Data extracts –
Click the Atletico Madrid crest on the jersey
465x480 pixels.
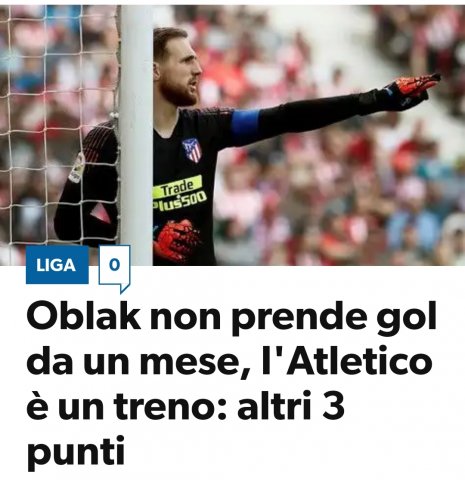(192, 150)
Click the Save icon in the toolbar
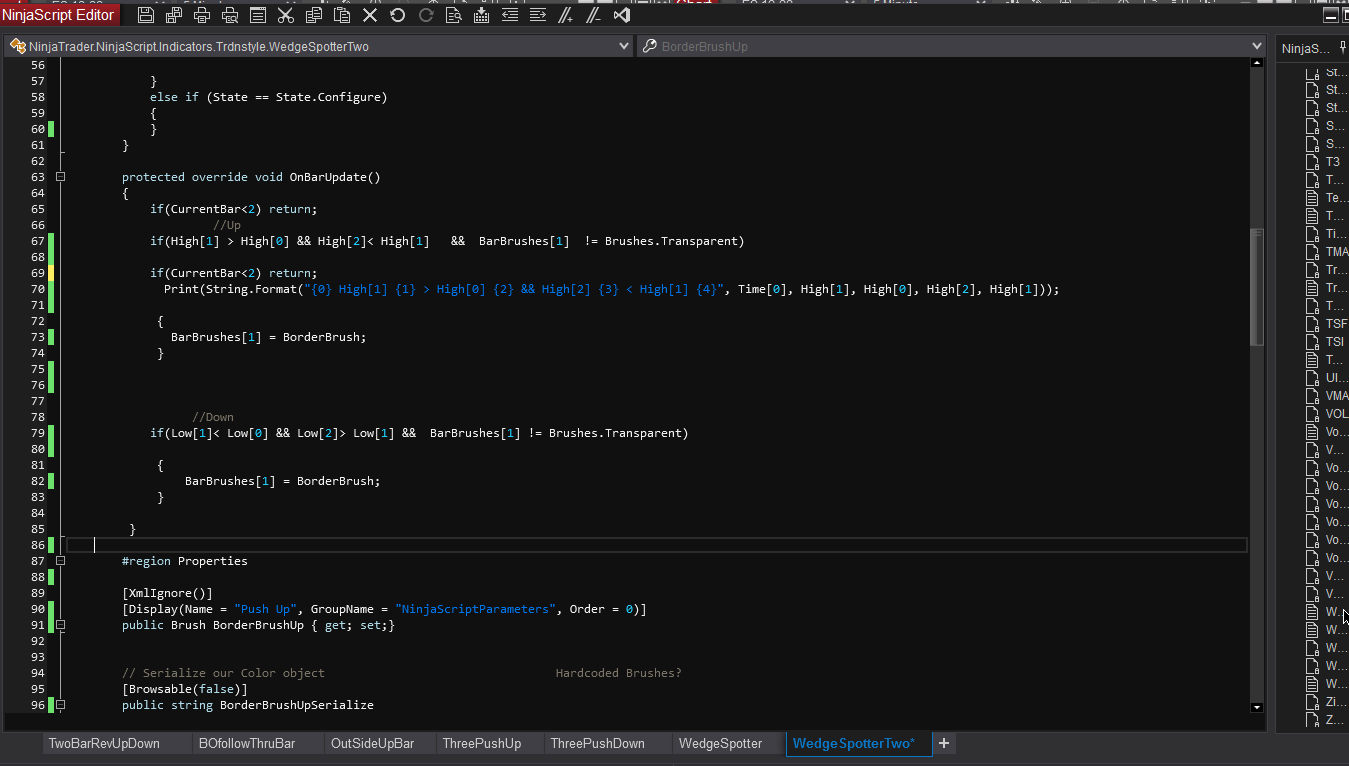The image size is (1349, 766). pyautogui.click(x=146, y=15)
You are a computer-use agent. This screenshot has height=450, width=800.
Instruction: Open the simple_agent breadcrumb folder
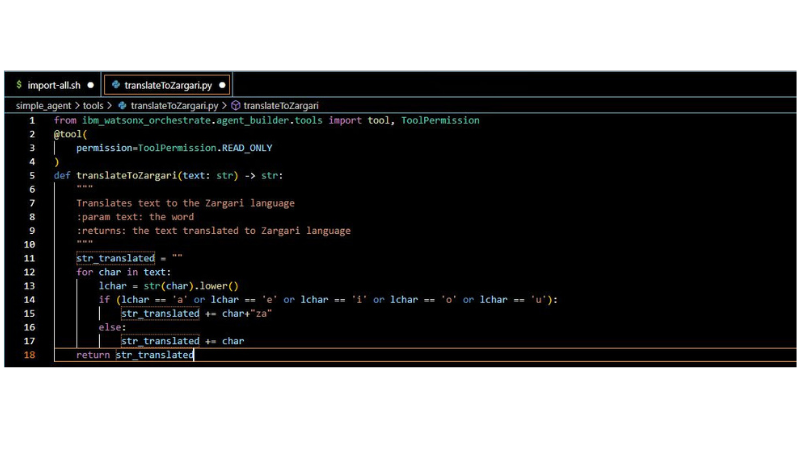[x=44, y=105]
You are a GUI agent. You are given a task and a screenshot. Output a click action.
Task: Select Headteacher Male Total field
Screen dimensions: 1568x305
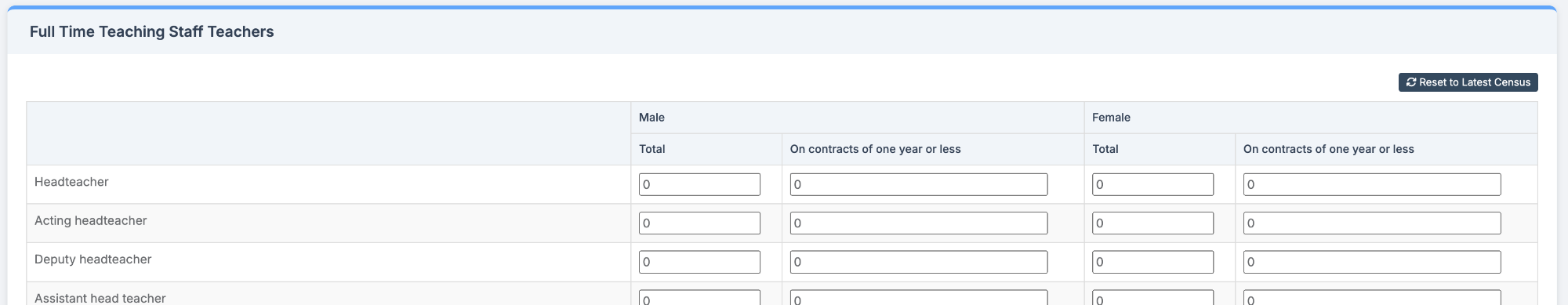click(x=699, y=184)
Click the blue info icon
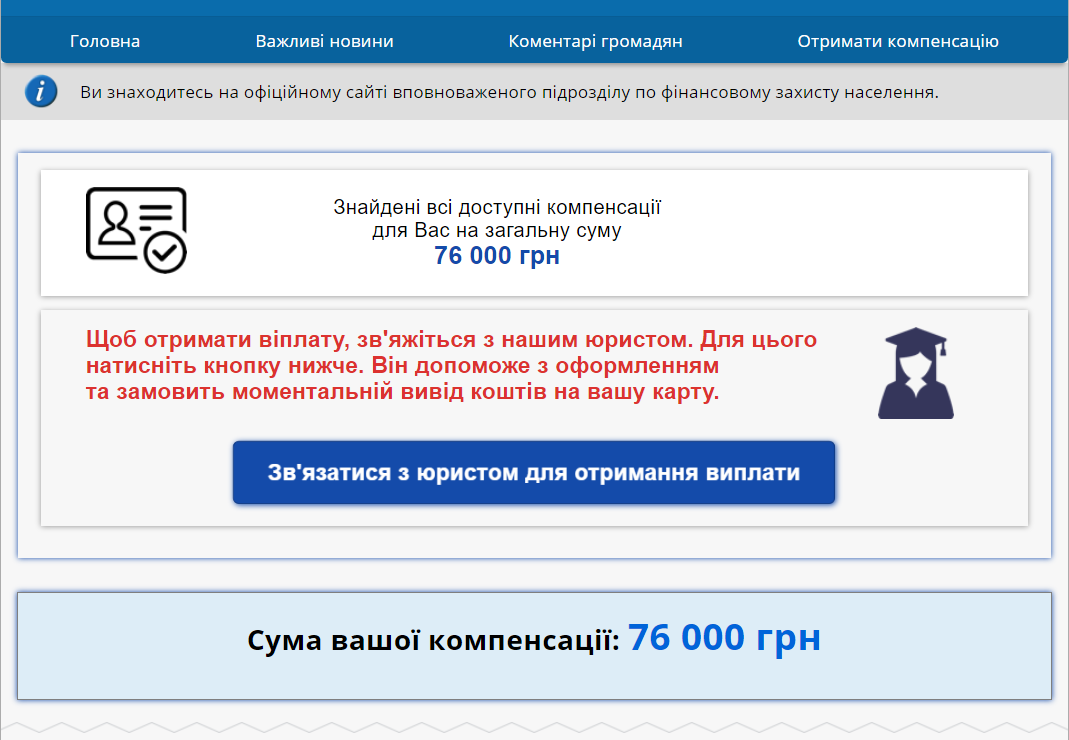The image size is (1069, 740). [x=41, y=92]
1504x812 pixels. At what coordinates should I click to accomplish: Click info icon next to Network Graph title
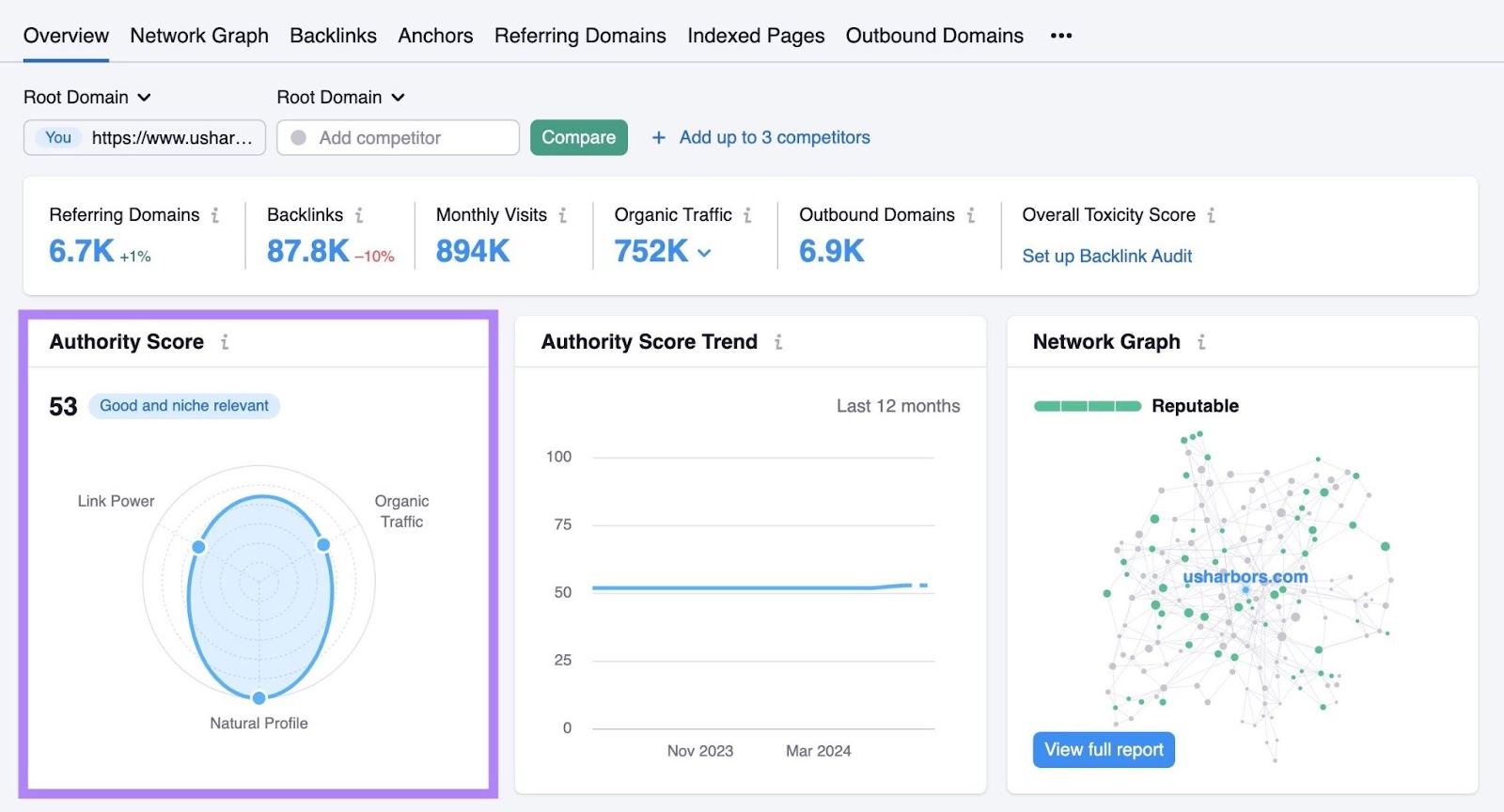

Assignment –
Across the data, find each line that has "screenshot" in it and copy that line.

Answer for the task –
You are a computer-use agent. This screenshot has height=450, width=800.
You are a GUI agent. You are given a task and a screenshot. Output a click action.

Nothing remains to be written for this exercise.